BEGIN The data
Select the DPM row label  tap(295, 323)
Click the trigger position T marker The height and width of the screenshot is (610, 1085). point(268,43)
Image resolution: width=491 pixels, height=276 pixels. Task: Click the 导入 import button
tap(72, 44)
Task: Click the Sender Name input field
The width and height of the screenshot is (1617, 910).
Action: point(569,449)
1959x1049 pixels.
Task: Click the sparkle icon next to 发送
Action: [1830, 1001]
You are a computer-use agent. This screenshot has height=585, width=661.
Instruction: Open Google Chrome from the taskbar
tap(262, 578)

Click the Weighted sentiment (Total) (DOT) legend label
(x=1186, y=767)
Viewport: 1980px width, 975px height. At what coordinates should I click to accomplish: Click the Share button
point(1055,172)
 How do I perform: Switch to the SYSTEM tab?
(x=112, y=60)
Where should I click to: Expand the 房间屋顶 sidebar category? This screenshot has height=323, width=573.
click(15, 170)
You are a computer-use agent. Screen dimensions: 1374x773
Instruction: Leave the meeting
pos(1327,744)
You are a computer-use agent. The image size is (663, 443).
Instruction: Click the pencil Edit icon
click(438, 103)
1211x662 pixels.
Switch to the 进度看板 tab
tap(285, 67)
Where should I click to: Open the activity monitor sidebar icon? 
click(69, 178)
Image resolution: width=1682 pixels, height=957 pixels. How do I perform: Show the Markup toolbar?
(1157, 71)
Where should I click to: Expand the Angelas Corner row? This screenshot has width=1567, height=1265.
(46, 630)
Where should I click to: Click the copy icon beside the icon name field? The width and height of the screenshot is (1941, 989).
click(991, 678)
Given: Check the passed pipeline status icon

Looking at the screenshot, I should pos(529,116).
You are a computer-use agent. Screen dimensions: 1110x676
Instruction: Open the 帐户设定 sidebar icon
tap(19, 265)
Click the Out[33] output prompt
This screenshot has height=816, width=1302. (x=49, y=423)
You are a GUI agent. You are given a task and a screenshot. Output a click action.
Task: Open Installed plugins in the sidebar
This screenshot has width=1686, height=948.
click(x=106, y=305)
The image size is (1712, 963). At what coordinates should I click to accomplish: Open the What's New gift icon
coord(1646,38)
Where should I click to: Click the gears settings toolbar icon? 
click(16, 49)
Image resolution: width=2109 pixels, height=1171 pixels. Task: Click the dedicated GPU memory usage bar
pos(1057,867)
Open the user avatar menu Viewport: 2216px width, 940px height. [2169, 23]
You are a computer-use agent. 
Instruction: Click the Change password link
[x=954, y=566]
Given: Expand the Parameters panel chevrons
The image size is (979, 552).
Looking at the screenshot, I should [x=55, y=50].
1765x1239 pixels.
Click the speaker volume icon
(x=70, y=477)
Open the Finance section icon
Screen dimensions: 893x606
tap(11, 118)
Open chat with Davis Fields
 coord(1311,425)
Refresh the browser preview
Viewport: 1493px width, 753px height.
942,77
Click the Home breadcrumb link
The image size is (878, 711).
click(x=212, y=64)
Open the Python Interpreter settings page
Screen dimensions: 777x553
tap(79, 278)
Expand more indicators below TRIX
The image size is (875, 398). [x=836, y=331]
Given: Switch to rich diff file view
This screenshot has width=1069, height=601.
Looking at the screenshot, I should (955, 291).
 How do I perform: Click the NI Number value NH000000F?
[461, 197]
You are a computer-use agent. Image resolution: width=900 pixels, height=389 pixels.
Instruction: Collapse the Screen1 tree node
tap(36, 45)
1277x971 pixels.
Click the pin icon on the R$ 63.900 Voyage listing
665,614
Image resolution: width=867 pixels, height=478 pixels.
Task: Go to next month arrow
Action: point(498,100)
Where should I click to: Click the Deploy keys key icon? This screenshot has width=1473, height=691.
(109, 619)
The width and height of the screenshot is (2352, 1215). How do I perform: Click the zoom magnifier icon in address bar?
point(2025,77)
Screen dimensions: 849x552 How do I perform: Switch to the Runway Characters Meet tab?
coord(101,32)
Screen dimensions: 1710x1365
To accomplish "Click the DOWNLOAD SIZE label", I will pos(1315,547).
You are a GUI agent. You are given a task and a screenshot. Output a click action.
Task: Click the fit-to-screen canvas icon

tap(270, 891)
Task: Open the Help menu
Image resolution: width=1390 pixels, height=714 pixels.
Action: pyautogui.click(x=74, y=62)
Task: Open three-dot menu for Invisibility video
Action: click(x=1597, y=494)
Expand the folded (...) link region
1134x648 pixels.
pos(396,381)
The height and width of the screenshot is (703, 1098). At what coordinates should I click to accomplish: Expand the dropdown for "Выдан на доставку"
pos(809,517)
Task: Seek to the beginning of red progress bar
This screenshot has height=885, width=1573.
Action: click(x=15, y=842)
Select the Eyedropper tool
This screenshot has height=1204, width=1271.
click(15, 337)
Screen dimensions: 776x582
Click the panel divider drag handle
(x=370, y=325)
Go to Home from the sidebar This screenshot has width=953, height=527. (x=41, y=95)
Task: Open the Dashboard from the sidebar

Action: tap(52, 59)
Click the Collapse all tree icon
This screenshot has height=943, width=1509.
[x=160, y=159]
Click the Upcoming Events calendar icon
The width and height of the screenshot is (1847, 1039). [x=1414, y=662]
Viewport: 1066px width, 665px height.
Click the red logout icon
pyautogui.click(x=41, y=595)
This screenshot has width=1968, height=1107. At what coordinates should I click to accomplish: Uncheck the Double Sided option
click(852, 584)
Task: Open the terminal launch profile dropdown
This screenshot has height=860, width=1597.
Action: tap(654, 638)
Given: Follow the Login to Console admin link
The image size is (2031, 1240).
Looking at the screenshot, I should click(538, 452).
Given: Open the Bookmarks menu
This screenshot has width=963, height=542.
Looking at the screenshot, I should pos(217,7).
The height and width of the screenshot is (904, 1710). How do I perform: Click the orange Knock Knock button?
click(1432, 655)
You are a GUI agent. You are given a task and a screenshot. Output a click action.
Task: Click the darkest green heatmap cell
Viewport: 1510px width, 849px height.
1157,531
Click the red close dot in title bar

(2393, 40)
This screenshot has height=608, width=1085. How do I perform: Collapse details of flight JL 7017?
END The data
# [Assigned task]
Nothing but the lines from the one containing "Task: Click the darkest green heatmap cell" to the end of the records above should appear, each copied exactly.

# [Task result]
Task: Click the darkest green heatmap cell
Viewport: 1510px width, 849px height.
1157,531
Click the red close dot in title bar

(2393, 40)
This screenshot has height=608, width=1085. How do I perform: Collapse details of flight JL 7017?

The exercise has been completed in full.